Use caution especially around XP advocates, who are known for writing tests such as "verify 1 + 1 = 2".

While I confess that there are many XP advocates who get down to that level of detail, what you should hear from them is "don't test what can't fail". I would never test that chomp is doing its job, for example. However, the flip side of that is important. When something that can't fail does, then you write the test.

Cheers,
Ovid

New address of my CGI Course.

Replies are listed 'Best First'.
Re: Re: Re: Testing for Beginners
by flyingmoose (Priest) on Apr 08, 2004 at 19:53 UTC
    If you want to buy into six degrees of seperation, the XP-type people I have known, met, or heard and had problems with either their thoughts or their examples include:

    A professor/consultant, who was good friends with Kent Beck and involved in the books (SEP: 1) -- he advocated code should average 2.5 lines per method, which is utter hogwash and results in just a different kind of maintaince problem -- which I have oft referred to as politically correct obfuscation.

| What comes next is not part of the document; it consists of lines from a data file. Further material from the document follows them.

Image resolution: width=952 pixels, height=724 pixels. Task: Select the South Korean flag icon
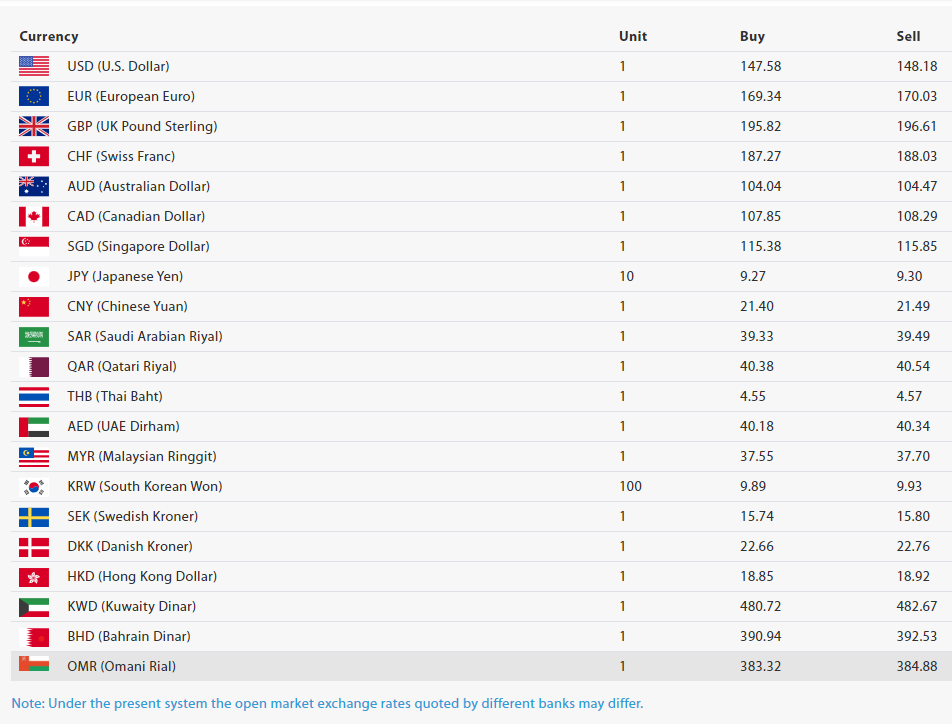point(33,486)
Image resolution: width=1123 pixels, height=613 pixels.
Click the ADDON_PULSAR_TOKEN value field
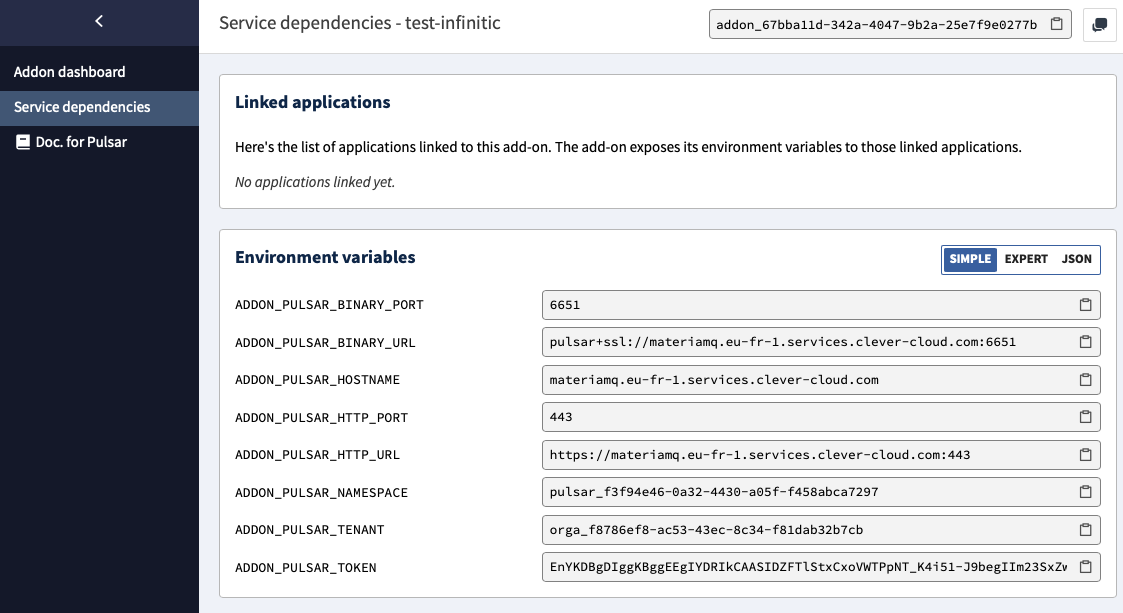pyautogui.click(x=808, y=567)
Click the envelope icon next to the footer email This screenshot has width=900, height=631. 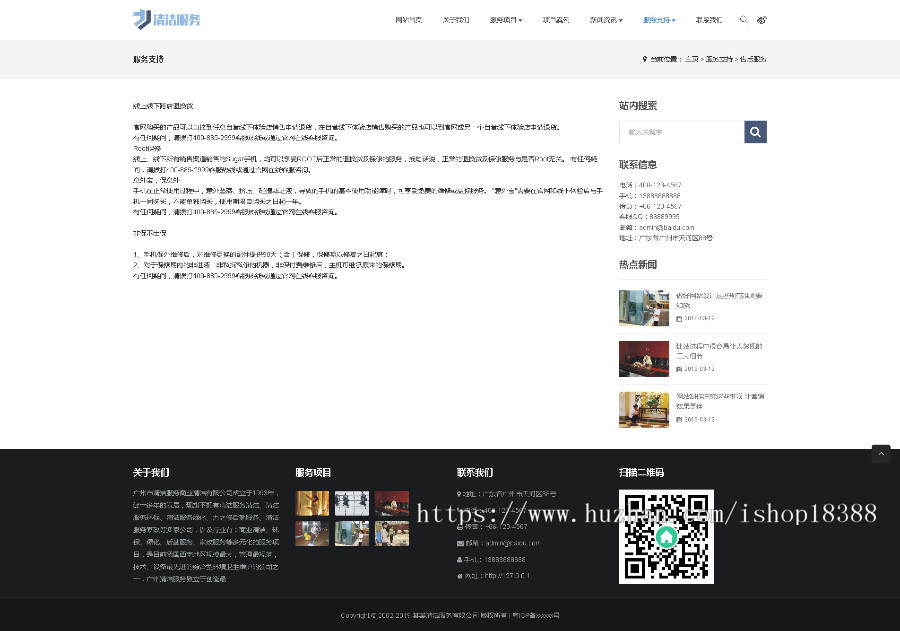coord(460,543)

He essentially took the obfuscation inherit in Java's OO model when overblown, and overblew it further.

    Another professor, who was a follower of that guy above (SEP: 2)

    Various other professors who were fairly hardcore on the subject (SEP: 3) and also advocated similarly lame XP testing practices

    Martin Fowler (SEP: 0) (but only on the controversially lame "refactoring" subject, which mostly stated the obvious)

    Anyhow, beware the academics who do not practice! And beware the overpaid consultants as well! "Best practices" is always a phrase that must be evaluated carefully and with a rationale mind. Keep asking "well, it sounds good, but does it really work...and why?"

    Don't get me wrong, testing can work...but is part of a whole, and I definitely don't buy into XP-based test-driven development, pair programming, puny methods, no design up front, or ... well ... any of it. That being said, I *AM* a advocate for pristine clean code, quality software, and good testing. I'm not slacking here, I'm saying don't buy into the hype, XP doesn't solve as many problems as they claim. And it clearly isn't for everyone.

      I definitely am curious about some of this. What's wrong with test-driven development? After doing this for over a year, I've found out that my methods are more sane, my design is more intelligent, I turn out code faster and my software is much more robust. I am a much better programmer for it.

      As for pair programming, it's controversial, but I have a lot of first-hand experience with it. At my work we have some people who were deadset against pair programming, yet have admitted that it works. Programmers who don't pair often struggle with parts of the system they don't understand. They are more likely to make design mistakes that happen by simply choosing the first implementation that occurs to them. In the past couple of months, we've fallen away from pair programming and we've seen our bug rate go back up, so we're moving back to pairs. On the other hand, while it may cost more money to program in pairs, it will cost us much more money if our bugs lose us clients.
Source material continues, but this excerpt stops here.